(Aim of the exercise) Pull every line holding the word "Política" from the data below and copy it.

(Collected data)
BEGIN
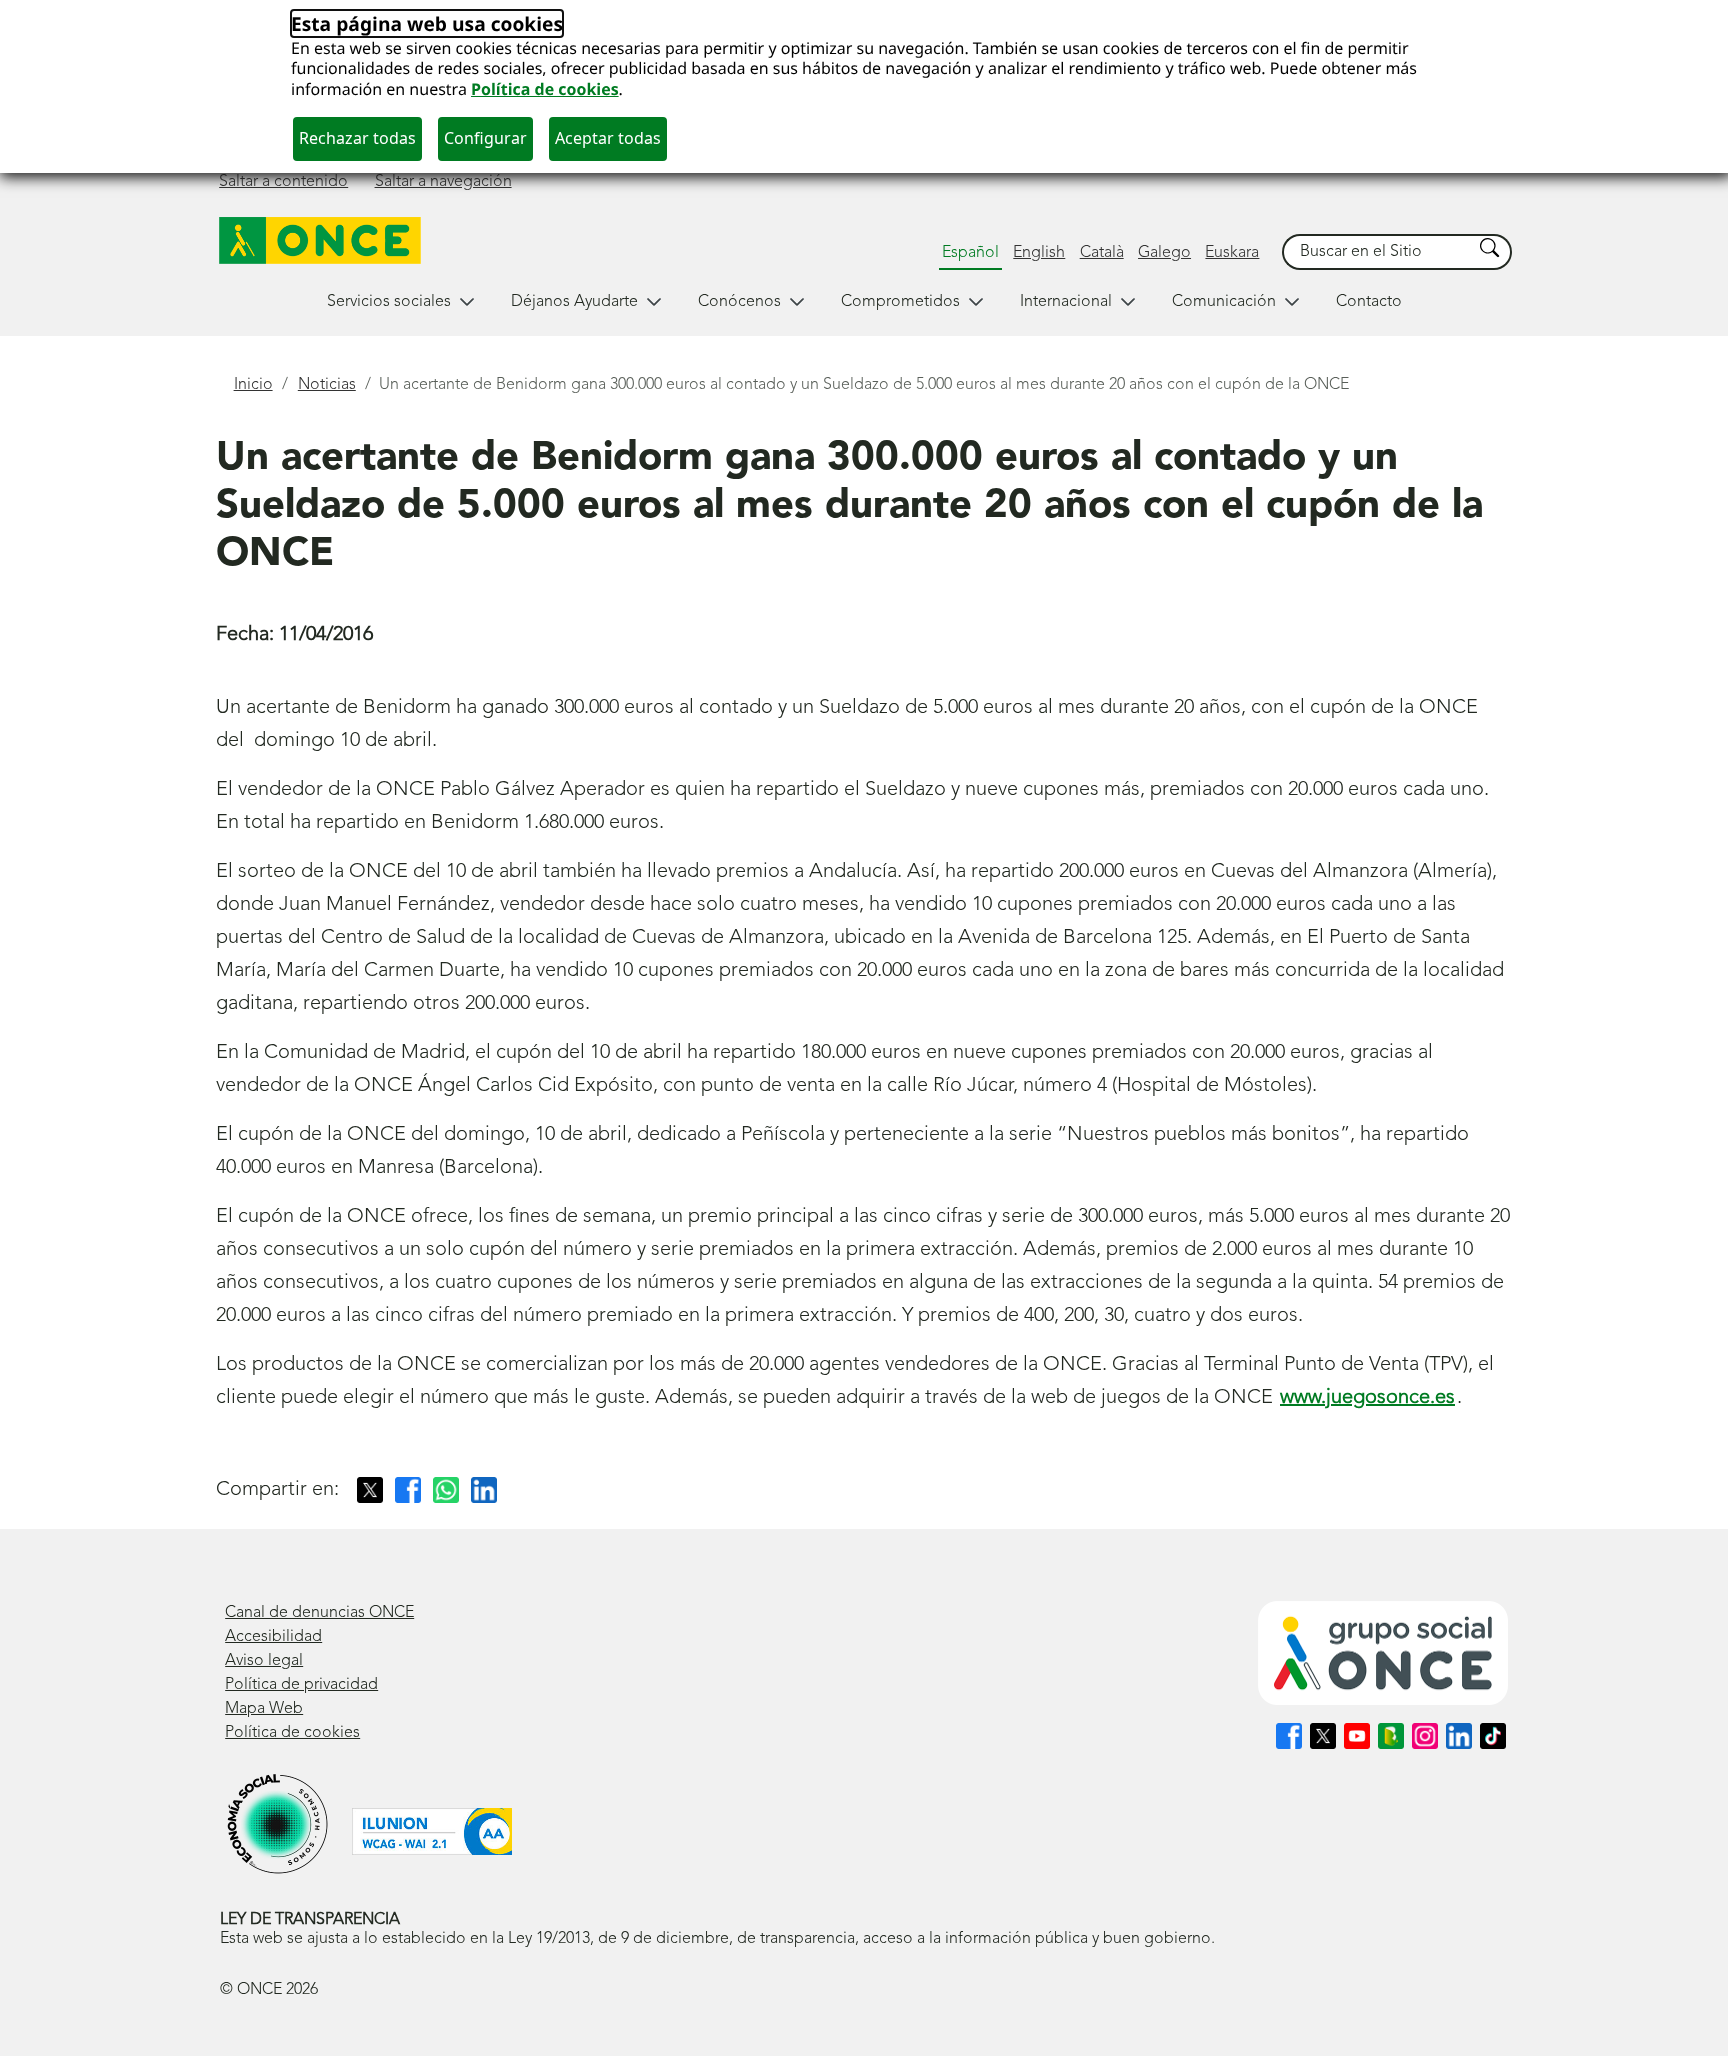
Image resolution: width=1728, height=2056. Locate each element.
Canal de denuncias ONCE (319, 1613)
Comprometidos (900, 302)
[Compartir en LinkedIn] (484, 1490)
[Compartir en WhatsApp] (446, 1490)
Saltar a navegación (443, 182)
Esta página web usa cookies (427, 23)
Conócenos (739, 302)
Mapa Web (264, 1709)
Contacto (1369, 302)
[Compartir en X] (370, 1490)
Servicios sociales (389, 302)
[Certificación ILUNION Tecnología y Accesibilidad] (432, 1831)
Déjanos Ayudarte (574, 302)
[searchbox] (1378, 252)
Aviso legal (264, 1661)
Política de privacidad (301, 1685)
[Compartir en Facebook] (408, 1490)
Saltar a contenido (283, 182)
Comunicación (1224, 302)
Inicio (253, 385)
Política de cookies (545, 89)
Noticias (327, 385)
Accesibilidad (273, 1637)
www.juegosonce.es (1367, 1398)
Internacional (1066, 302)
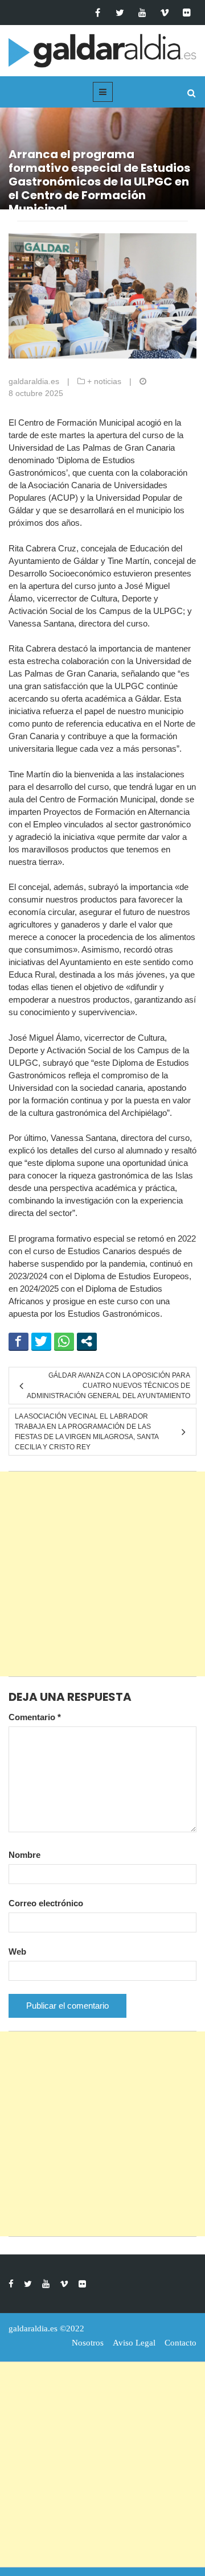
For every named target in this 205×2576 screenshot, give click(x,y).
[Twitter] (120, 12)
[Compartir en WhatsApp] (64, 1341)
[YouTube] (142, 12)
END
(Answer to this exercise)
Política de privacidad (301, 1685)
Política de cookies (545, 89)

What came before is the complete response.